======== Selected passage

I came around the curve, and stopped, inhaling sharply. My legs were accustomed to keeping the rapid pace they had mastered over many years in New York City, and with the abrupt halt, my feet slid on the gravely path—the sound rattling the quiet afternoon. I held that bit of air preciously for a moment as though the entire mountain might vanish if I let go.
The words ‘Vivir es encreible’ escaped with my whispering exhale.
To live is incredible. Instead of staring at the brick wall outside an office window in Manhattan, I was gazing at a mountain-perched abbey on a gorgeous fall day in Spain. I was five weeks into an adventure that would last eight months and take me to 10 countries. And in that moment I understood for the first time since I left that I had created a new reality.
I was 25 when I moved to New York. At the time, I suffered from a rabid craving for endless motion and opportunity. To keep moving was to be alive, and I imagined NY to be full of never-ending possibilities to aspire and achieve, to hunger and feast, to learn and love. I wanted to immerse myself in the city’s frenzy, to own part of it but also to be lost in it, to be anonymous any time I fancied.

================
======== Data lines

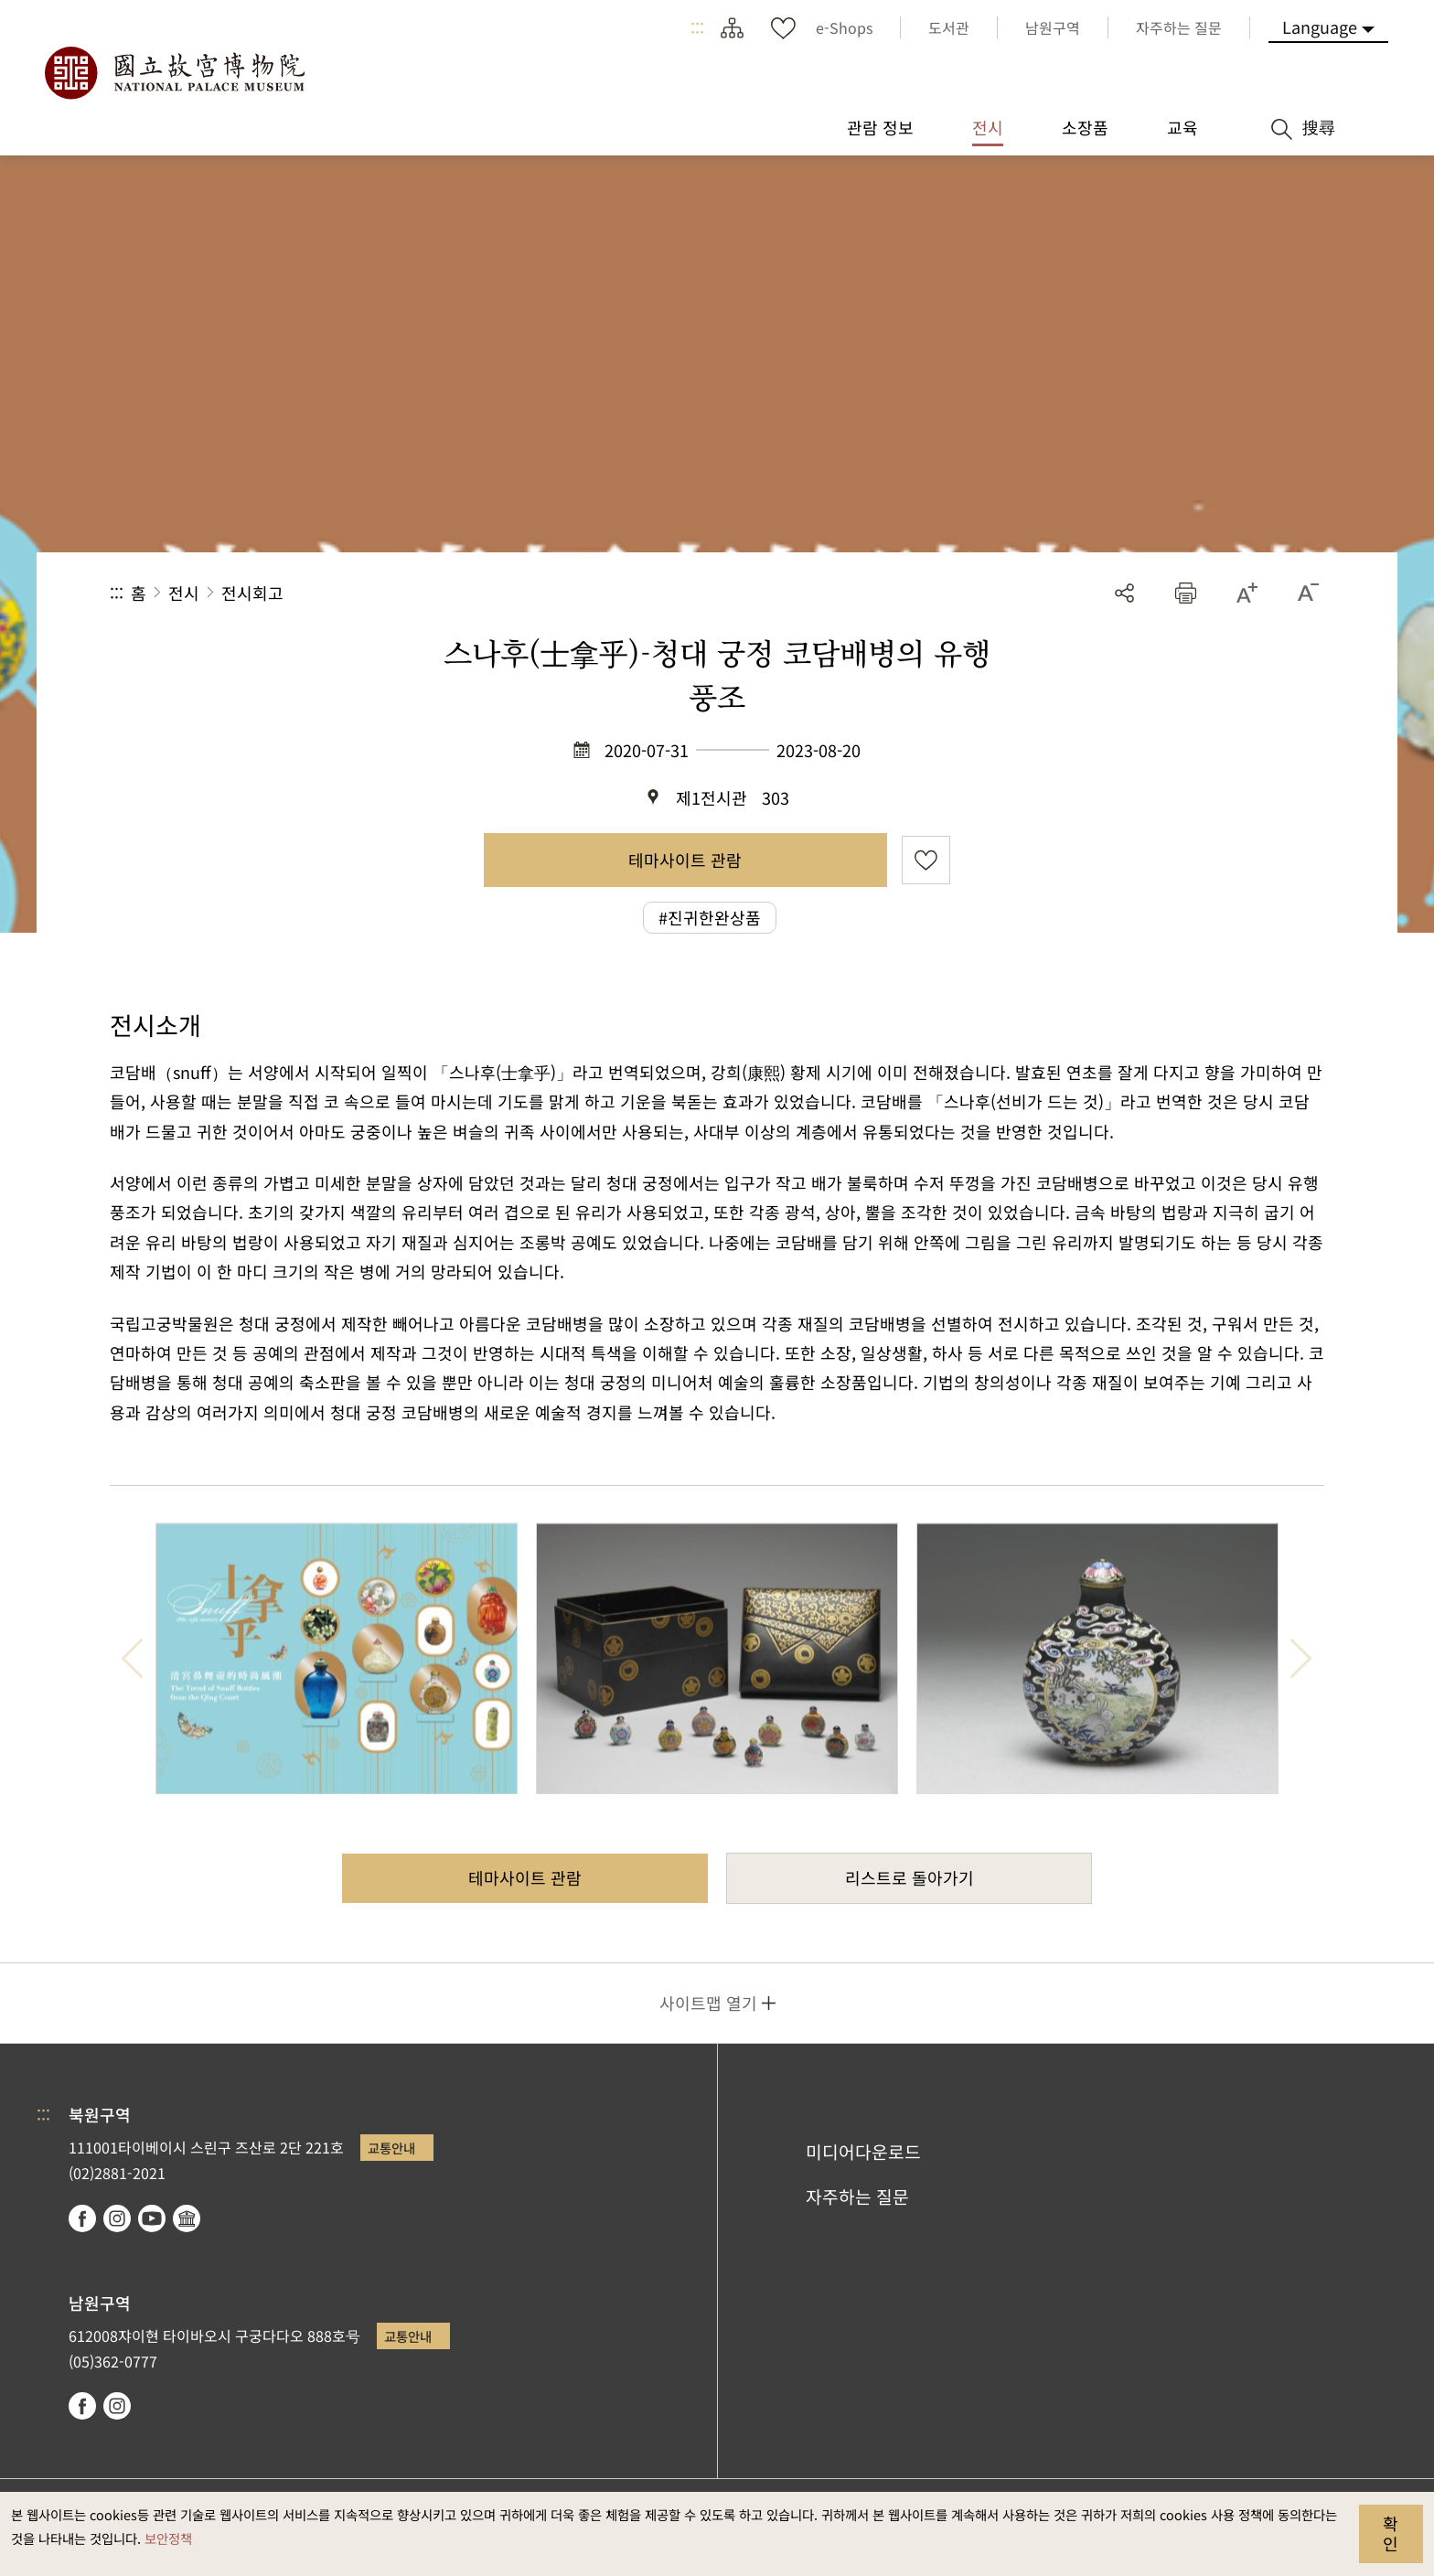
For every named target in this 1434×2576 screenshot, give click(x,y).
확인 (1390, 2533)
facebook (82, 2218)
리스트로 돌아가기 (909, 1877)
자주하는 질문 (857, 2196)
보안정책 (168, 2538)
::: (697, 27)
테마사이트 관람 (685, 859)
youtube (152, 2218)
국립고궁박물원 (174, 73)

================

Given instruction 1: In the travel essay, how many countries would the eight-month adventure take the writer to?
Given instruction 2: Please pick up the travel essay after its final sentence and keep writing.
The material can be left aside.

Reply 1: 10 countries.

Reply 2:
The city was a remedy. I thrived in New York for a long time, deftly managing the various components of my life in the churning metropolis for more than 15 years through more than one reinvention.
And then, one morning, I surfaced from the crowded, begrudging subway into the packed frenetic humanity of Union Square. A young woman flew through the crush, zig-zag run-walking like a weird high velocity robot. I laughed as I turned to avoid colliding and thought, “This is so absurd.” Then I almost cried. Because I knew it meant the city had changed for me, and I could no longer pretend I still loved it.
Around that same time, I realized also that I could no longer scratch the persistent itch of my life-long wanderlust through vacations squeezed in on annual leave. I wanted to travel without obligations, expectations or commitments. And when all things were examined and considered, it seemed like such a simple desire to fulfill: to set myself free to explore the world on my own terms, without a return date or a place even to call home.
So, a year later, there I was on a Spanish mountainside awed by the beauty of Montserrat, embracing my new reality and delighting in the fact that I had set out on such an adventure.
I was also hungry and my feet hurt… If I had just cracked the Lonely Planet or surfed a few internet waves before I boarded the train out of Barcelona, I might have known that Montserrat hosted a network of hiking trails leading to a variety of ancient monk retreats. And I might have learned the Abbey’s café would be closed due to the national holiday. But I didn’t. So, I was wearing my city boots and traveling uncharacteristically light on snacks.
Fortunately, I had just enough coins to score a packet of vending-machine breadsticks, and eventually I found the funicular that takes visitors up the mountain. Even in my city boots I could handle the wide path down which led me to that spectacular view.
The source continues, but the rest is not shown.